Your reviewer got a sense, maybe unintended by the author, of characters destined to be in certain places at certain times: An unambitious person suddenly craves a high-risk job; another hangs around in an unpromising spot as if waiting for something to happen. But besides those scattered, perhaps phantom dots of fate, “Sea” has the frightening, exciting feel of a fragile universe.

One could get dizzy pondering the questions raised by the Time Institute, such as why holes in the space-time continuum are smoothly knitted over instead of tearing the universe apart. Could that be a clue we are living in a simulation? If so, how could we know for sure? Would that knowledge make our lives any less “real”? One character, who grew up on a moon colony, sees it this way: “I’ve always loved rain, and knowing that it isn’t coming from clouds doesn’t make me love it less.”

Mandel is a natural at non-linear storytelling, a literary author who eschews slippery, evasive sentences. She proves that getting to the point is not a sign of shallowness or pandering.

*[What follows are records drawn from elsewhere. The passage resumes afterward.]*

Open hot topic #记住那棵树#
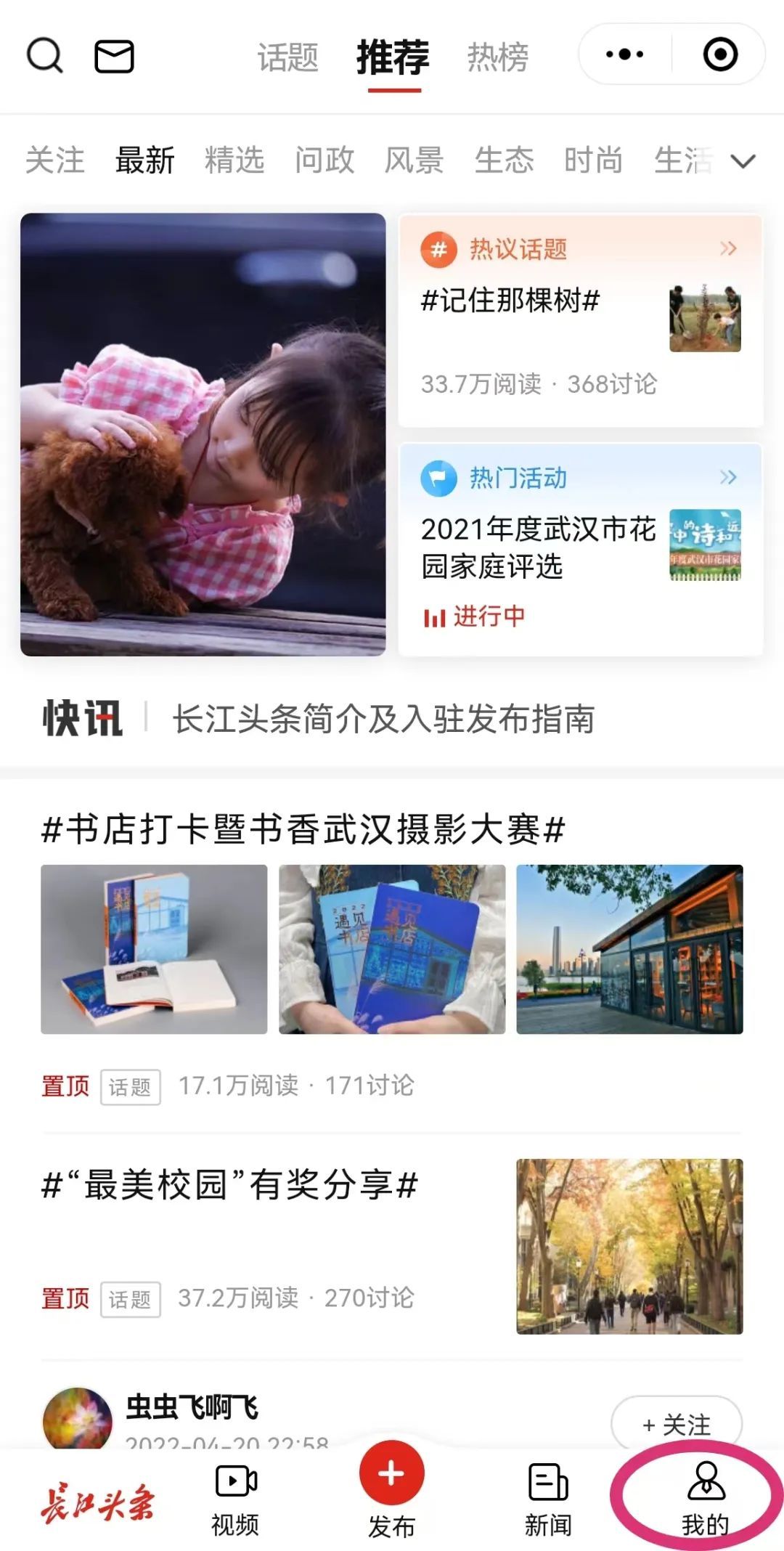[x=581, y=321]
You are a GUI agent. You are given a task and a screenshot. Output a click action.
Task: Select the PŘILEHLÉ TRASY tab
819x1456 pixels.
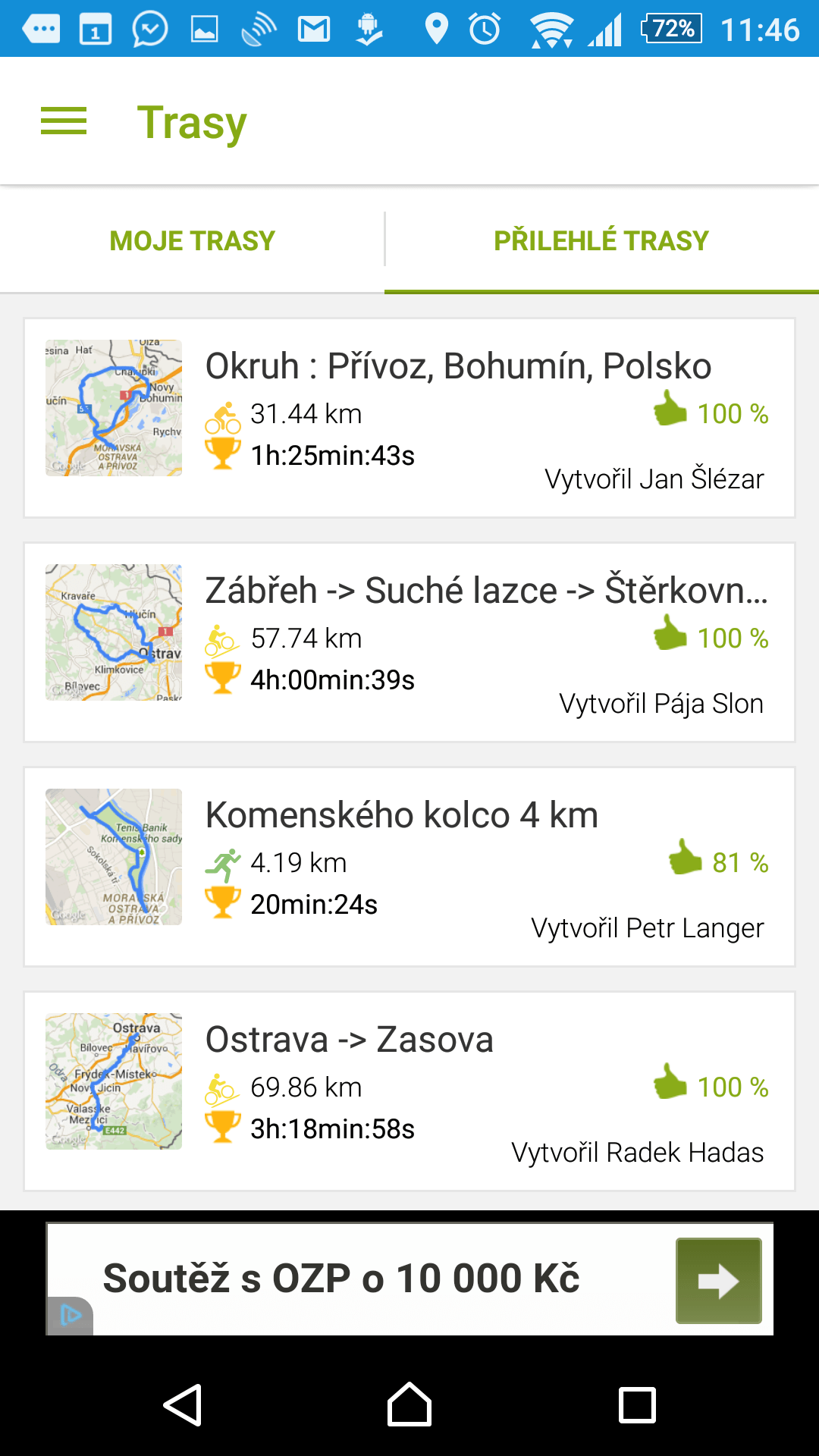pyautogui.click(x=601, y=240)
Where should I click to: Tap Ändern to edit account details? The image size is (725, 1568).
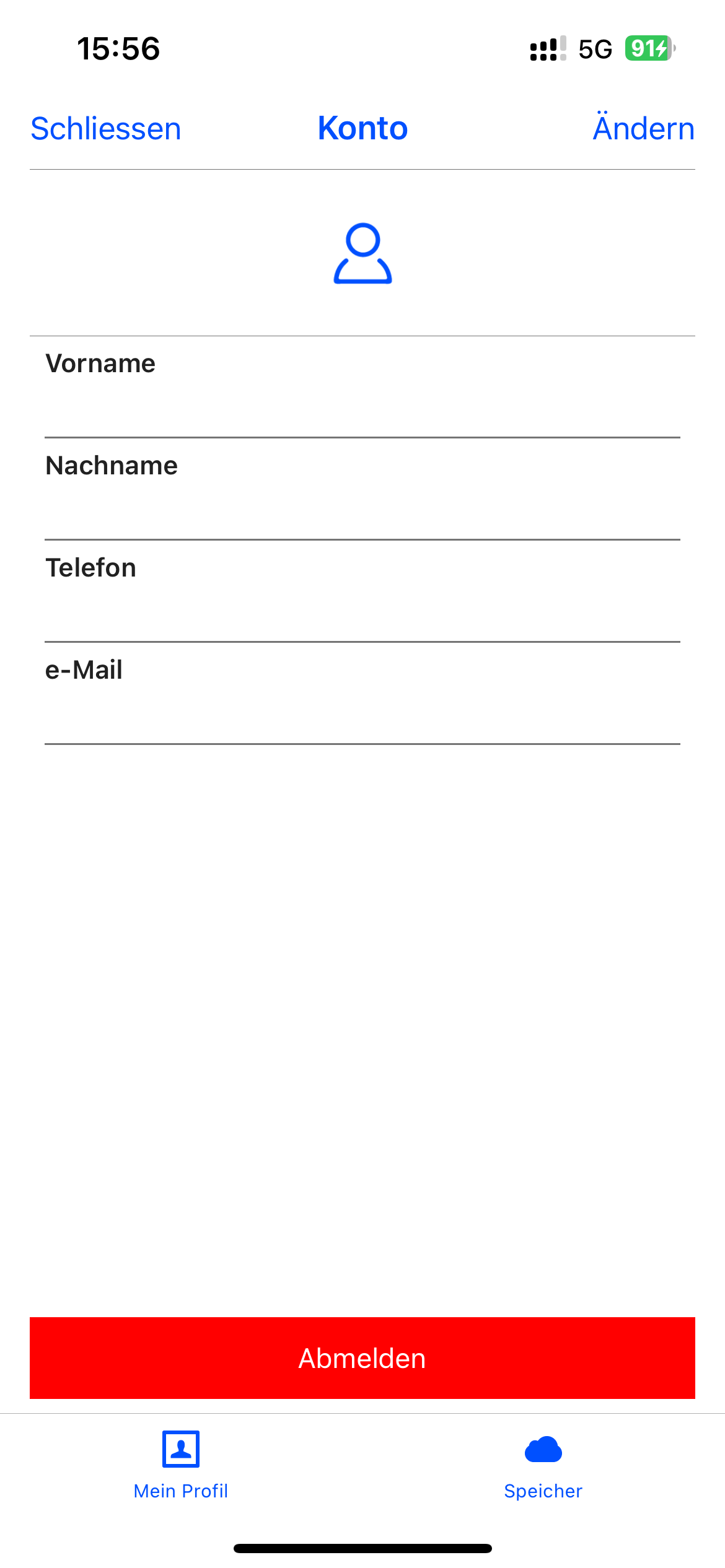pos(644,128)
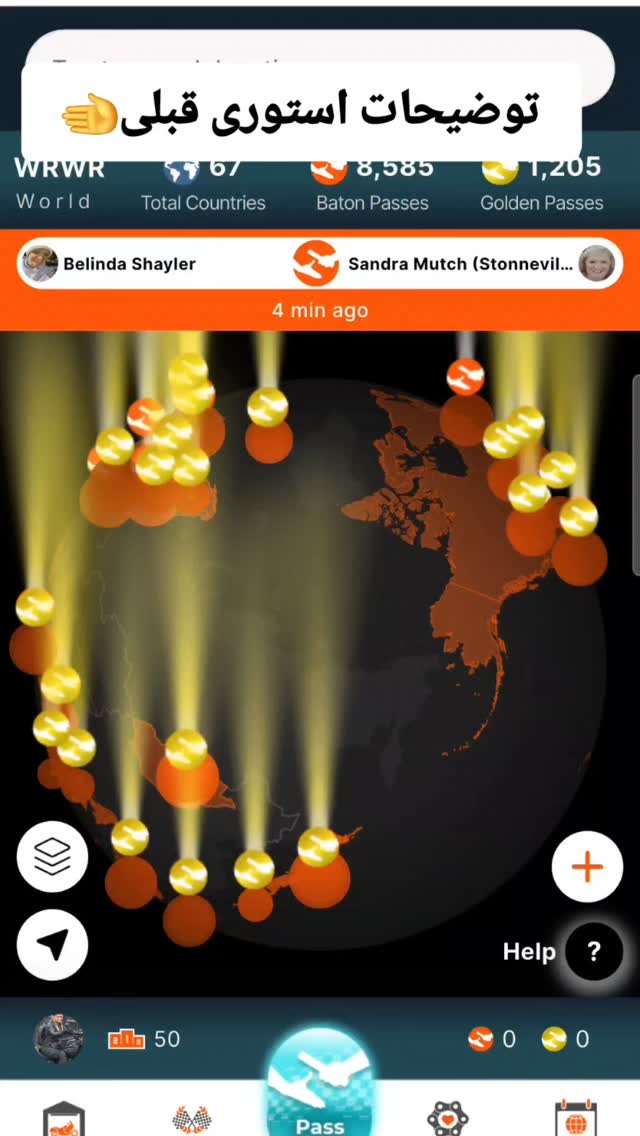This screenshot has height=1136, width=640.
Task: Open the heart gear tab
Action: [x=447, y=1119]
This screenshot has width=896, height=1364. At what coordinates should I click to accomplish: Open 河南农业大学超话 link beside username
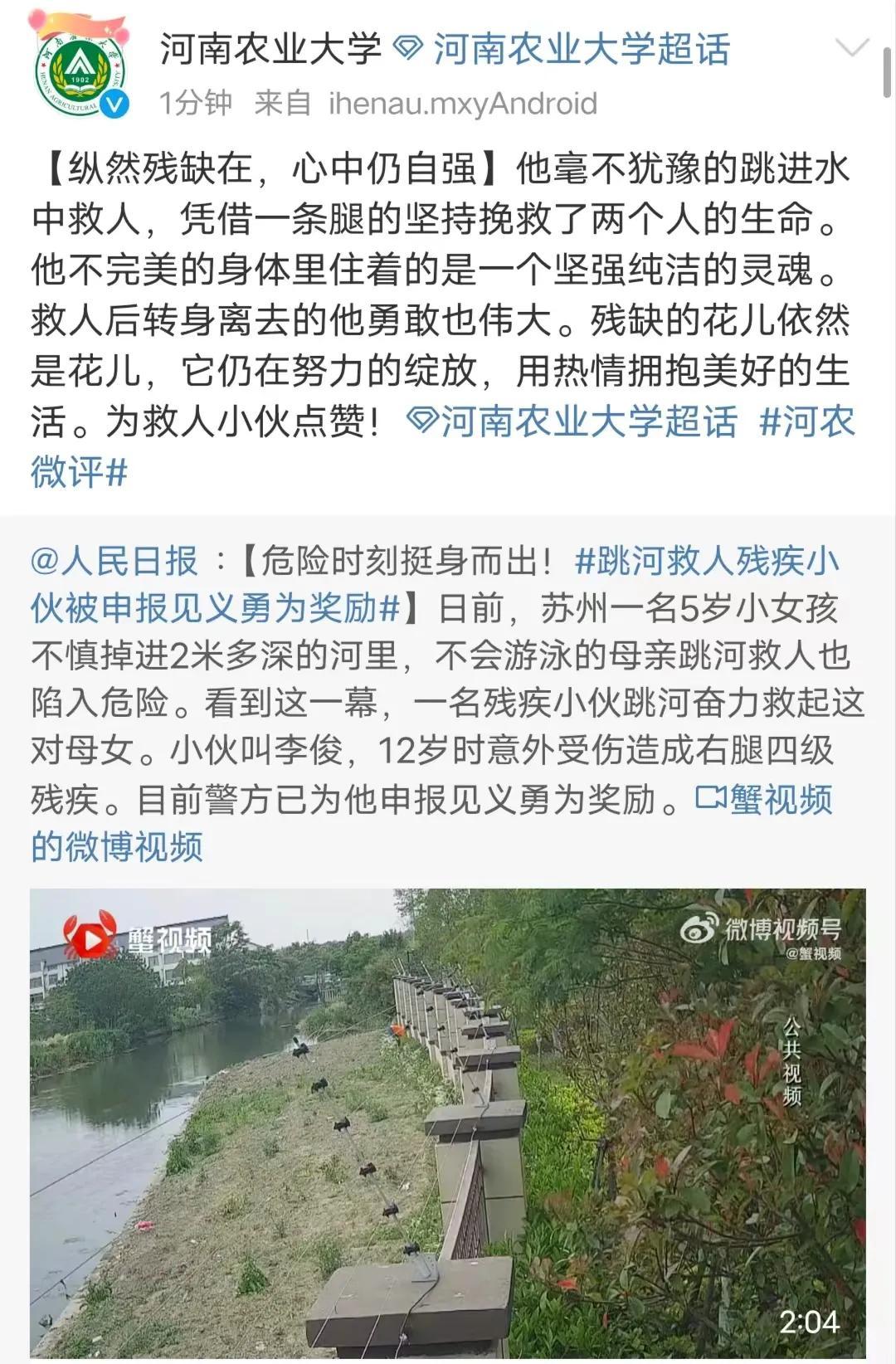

“Sea” ends with a strange sort of, yes, tranquility, as everything clicks into place in a satisfying fashion. One can imagine a lot of index cards and string went into making the plotting both complex and easy to follow. The time stamps on the chapters are a godsend for those easily confused by time travel stories, i.e. me.

“Sea” is melancholy without being mournful. “Imagine thinking civilization would still exist in ten thousand years,” thinks one character pessimistically, but taken in full the novel is optimistic. Humans are still around and pushing forward, suffering disease and climate problems and hardship but remaining resilient, as always.